=== Begin Enclosure ===
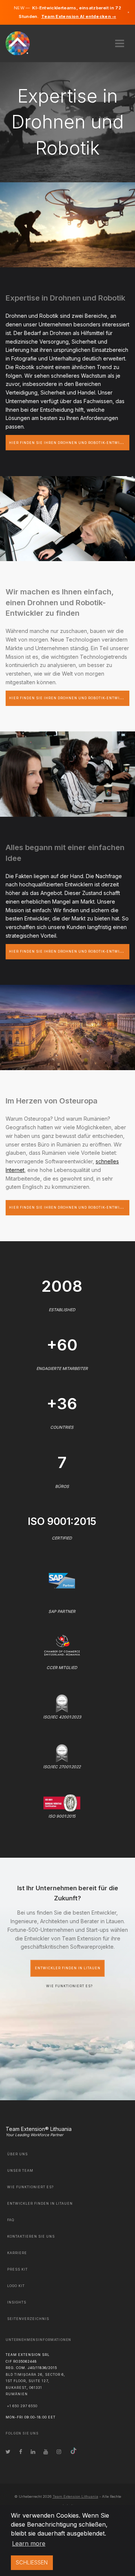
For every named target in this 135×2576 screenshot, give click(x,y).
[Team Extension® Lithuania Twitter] (8, 2451)
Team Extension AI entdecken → (78, 16)
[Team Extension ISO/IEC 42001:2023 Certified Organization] (62, 1703)
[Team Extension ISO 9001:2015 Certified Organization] (62, 1802)
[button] (119, 41)
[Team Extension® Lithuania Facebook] (20, 2451)
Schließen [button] (32, 2562)
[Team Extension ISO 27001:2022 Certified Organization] (62, 1753)
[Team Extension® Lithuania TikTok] (73, 2451)
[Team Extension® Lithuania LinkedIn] (33, 2451)
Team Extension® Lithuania (39, 2129)
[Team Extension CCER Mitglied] (62, 1644)
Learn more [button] (28, 2543)
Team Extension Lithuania (75, 2496)
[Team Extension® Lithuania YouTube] (46, 2451)
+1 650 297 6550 (22, 2406)
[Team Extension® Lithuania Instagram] (59, 2451)
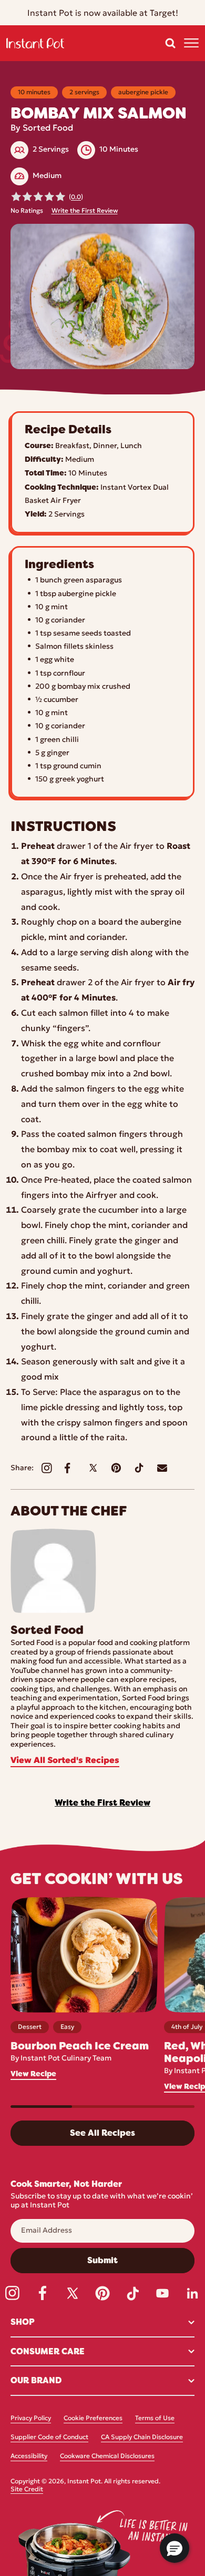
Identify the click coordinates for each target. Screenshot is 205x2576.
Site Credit (27, 2489)
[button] (170, 43)
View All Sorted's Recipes (65, 1761)
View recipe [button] (33, 2073)
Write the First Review (85, 211)
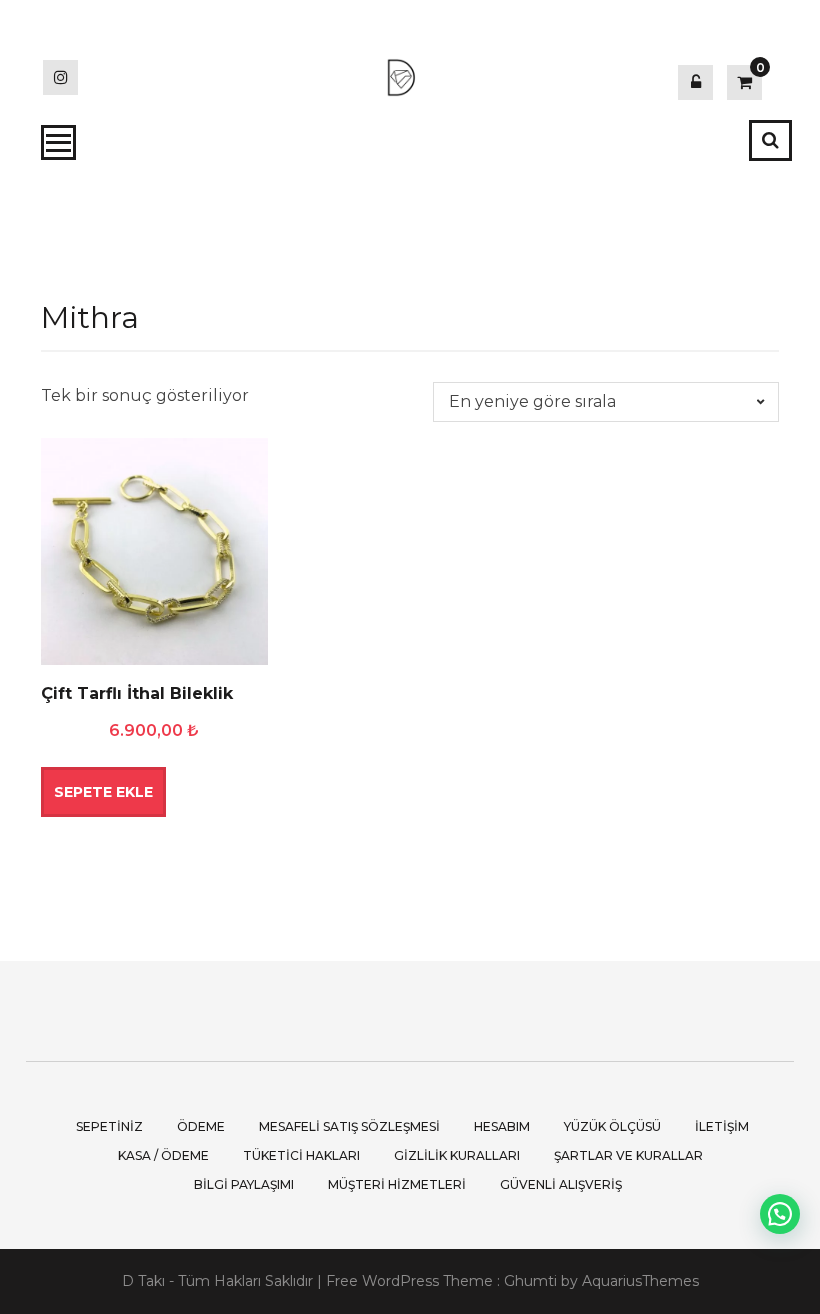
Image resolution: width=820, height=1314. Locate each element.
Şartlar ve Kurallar (628, 1155)
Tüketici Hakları (301, 1155)
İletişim (722, 1126)
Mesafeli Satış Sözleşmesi (349, 1126)
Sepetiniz (109, 1126)
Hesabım (502, 1126)
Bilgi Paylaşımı (244, 1184)
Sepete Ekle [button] (103, 792)
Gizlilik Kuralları (457, 1155)
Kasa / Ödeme (163, 1155)
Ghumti (530, 1281)
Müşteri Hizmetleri (397, 1184)
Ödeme (201, 1126)
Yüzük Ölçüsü (612, 1126)
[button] (780, 1214)
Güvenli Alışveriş (561, 1184)
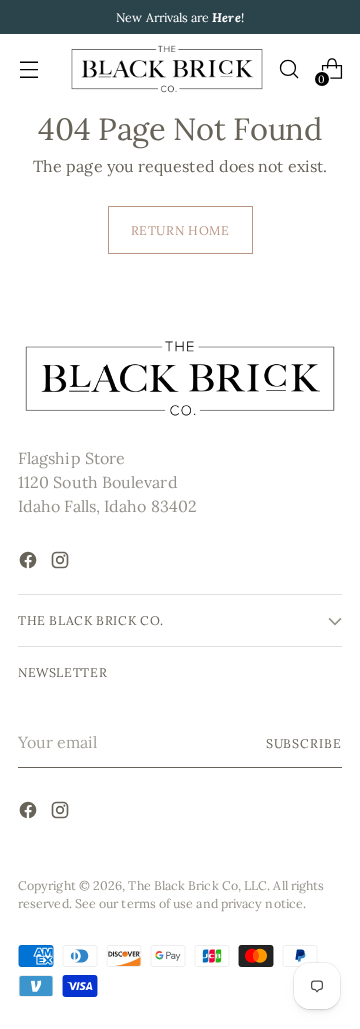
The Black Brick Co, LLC (197, 885)
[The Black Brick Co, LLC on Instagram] (62, 563)
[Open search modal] (288, 69)
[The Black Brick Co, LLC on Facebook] (30, 563)
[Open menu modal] (28, 69)
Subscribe (304, 743)
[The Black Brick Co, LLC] (167, 69)
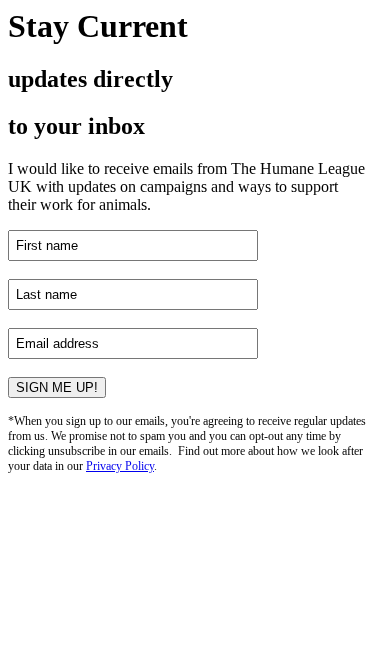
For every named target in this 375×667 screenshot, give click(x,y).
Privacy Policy (120, 466)
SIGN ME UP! (57, 387)
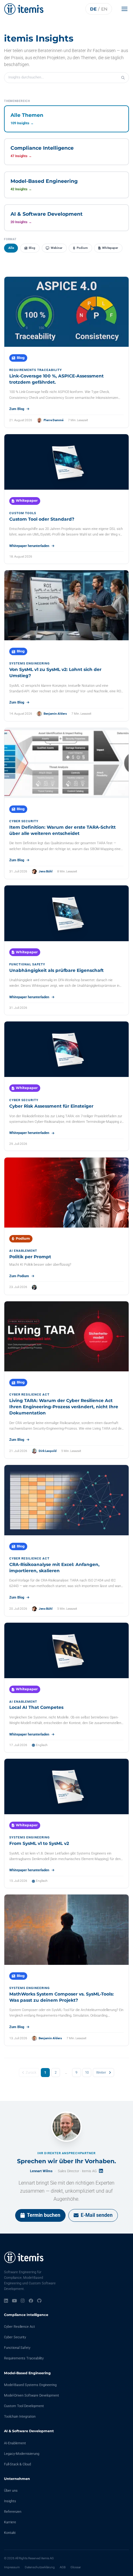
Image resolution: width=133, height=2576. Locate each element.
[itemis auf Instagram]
=== End Enclosure ===
Each line between the one holding "View recipe [button] (33, 2073)" and the one holding "[The Black Brick Co, LLC on Facebook]", inclusive, should be copied exactly as it appears above, and pictures should be omitted.

View recipe [button] (33, 2073)
Write the First Review (85, 211)
Image resolution: width=820, height=1314. Locate each element.
Şartlar ve Kurallar (628, 1155)
Tüketici Hakları (301, 1155)
İletişim (722, 1126)
Mesafeli Satış Sözleşmesi (349, 1126)
Sepetiniz (109, 1126)
Hesabım (502, 1126)
Bilgi Paylaşımı (244, 1184)
Sepete Ekle [button] (103, 792)
Gizlilik Kuralları (457, 1155)
Kasa / Ödeme (163, 1155)
Ghumti (530, 1281)
Müşteri Hizmetleri (397, 1184)
Ödeme (201, 1126)
Yüzük Ölçüsü (612, 1126)
[button] (780, 1214)
Güvenli Alışveriş (561, 1184)
The Black Brick Co, LLC (197, 885)
[The Black Brick Co, LLC on Instagram] (62, 563)
[Open search modal] (288, 69)
[The Black Brick Co, LLC on Facebook] (30, 563)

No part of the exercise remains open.